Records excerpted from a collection
————

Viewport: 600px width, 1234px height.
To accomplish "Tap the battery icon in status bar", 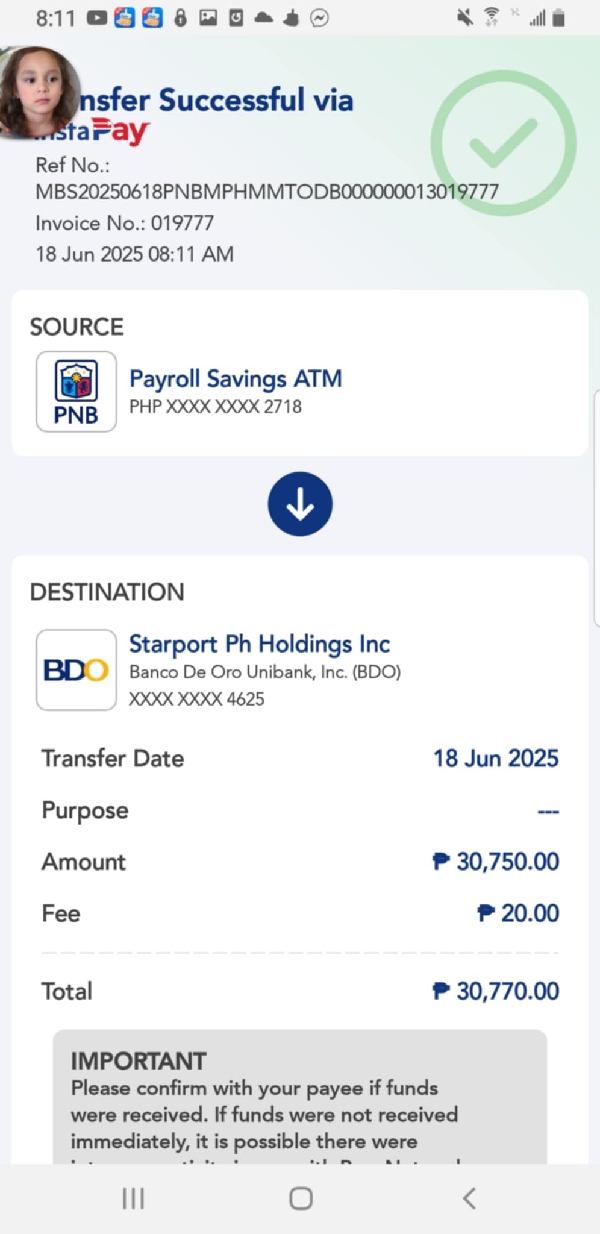I will pyautogui.click(x=559, y=18).
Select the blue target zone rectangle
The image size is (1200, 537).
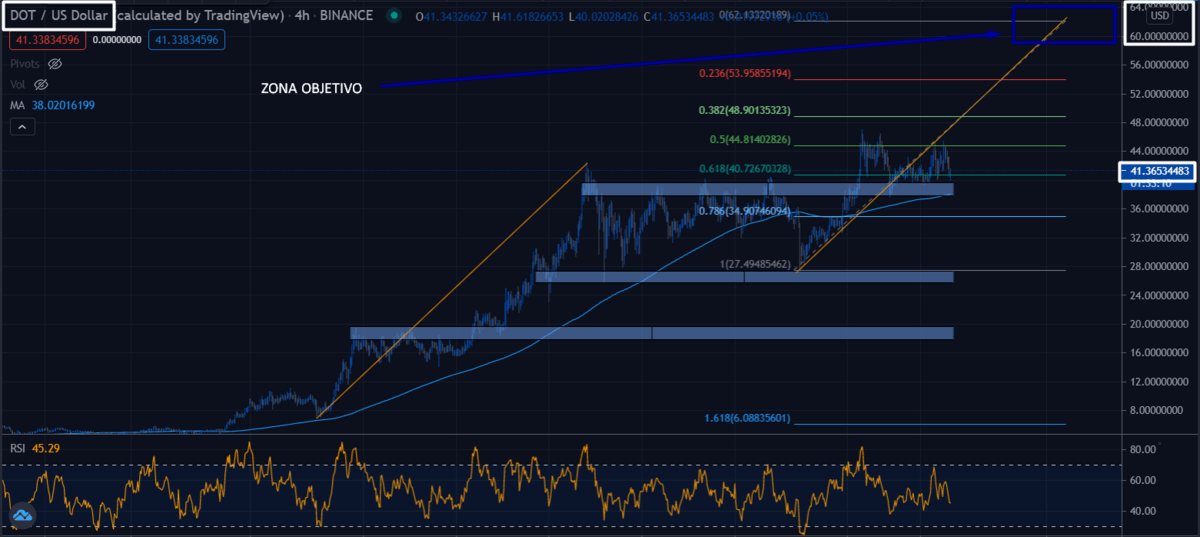coord(1063,25)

————

A picture must not appear in the copy. Transcribe exactly the lines from the one with "Select the blue target zone rectangle" through the final line of the entries, both included, and no more.

Select the blue target zone rectangle
The image size is (1200, 537).
coord(1063,25)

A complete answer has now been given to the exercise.